Calculation of the pointer to the current CPU slabs pointer is relatively expensive due to support for virtual CPU IDs and variable shifts. To remove this calculation from fast paths, we cache the slabs address for the current CPU in thread local storage. To understand that the cached pointer is not valid anymore when a thread is rescheduled to another CPU, we overlap the top 4 bytes of the cached address with __rseq_abi.cpu_id_start. When a thread is rescheduled the kernel overwrites cpu_id_start with the current CPU number, which gives us the signal that the cached address is not valid anymore. To distinguish the high part of the cached address from the CPU number, we set the top bit in the cached address, real CPU numbers (<2^31) do not have this bit set.

With these arrangements, slabs address calculation on allocation/deallocation fast paths reduces to load and check of the cached address:

  slabs = __rseq_abi[-4];
  if ((slabs & (1 << 63)) == 0) goto slowpath;
  slabs &= ~(1 << 63);

Slow paths of these operations do full slabs address calculation and cache it.

Note: this makes __rseq_abi.cpu_id_start unusable for its original purpose.

Cross-CPU Operations

With restartable sequences, we've optimized the fast path for same-CPU operations at the expense of costlier cross-CPU operations. Cross-CPU operations are rare, so this is a desirable tradeoff. Cross-CPU operations include capacity growing/shrinking, and periodic drains and resizes of idle caches.

Cross-CPU operations rely on operating system assistance (wrapped in tcmalloc::tcmalloc_internal::subtle::percpu::FenceCpu) to interrupt any running restartable sequences on the remote core. When control is returned to the thread running on that core, we have guaranteed that either the restartable sequence that was running has completed or that the restartable sequence was preempted.
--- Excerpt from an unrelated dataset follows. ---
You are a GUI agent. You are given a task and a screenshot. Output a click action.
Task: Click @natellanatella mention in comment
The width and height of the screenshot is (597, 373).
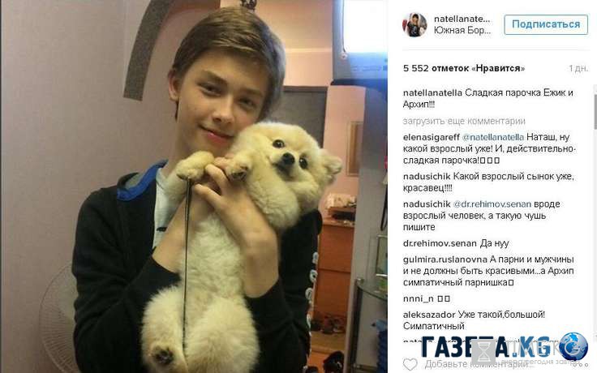[492, 137]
Synchronization protocol between start of a cross-CPU operation and local allocation/deallocation: cross-CPU operation sets stopped_[cpu] flag and calls FenceCpu; local operations check stopped_[cpu] during slabs pointer caching and don't cache the pointer if the flag is set. This ensures that after FenceCpu completes, all local operations have finished or aborted, and no new operations will start (since they require a cached slabs pointer). This part of the synchronization protocol uses relaxed atomic operations on stopped_[cpu] and only compiler ordering. This is sufficient because FenceCpu provides all necessary synchronization between threads.

Synchronization protocol between end of a cross-CPU operation and local allocation/deallocation: cross-CPU operation unsets stopped_[cpu] flag using release memory ordering. Slabs pointer caching observes unset stopped_[cpu] flag with acquire memory ordering and caches the pointer, thus allowing local operations. Use of release/acquire memory ordering ensures that if a thread observes unset stopped_[cpu] flag, it will also see all side-effects of the cross-CPU operation.

Combined these 2 parts of the synchronization protocol ensure that cross-CPU operations work on completely quiescent state, with no other threads reading/writing slabs. The only exception is Length/Capacity methods that can still read slabs.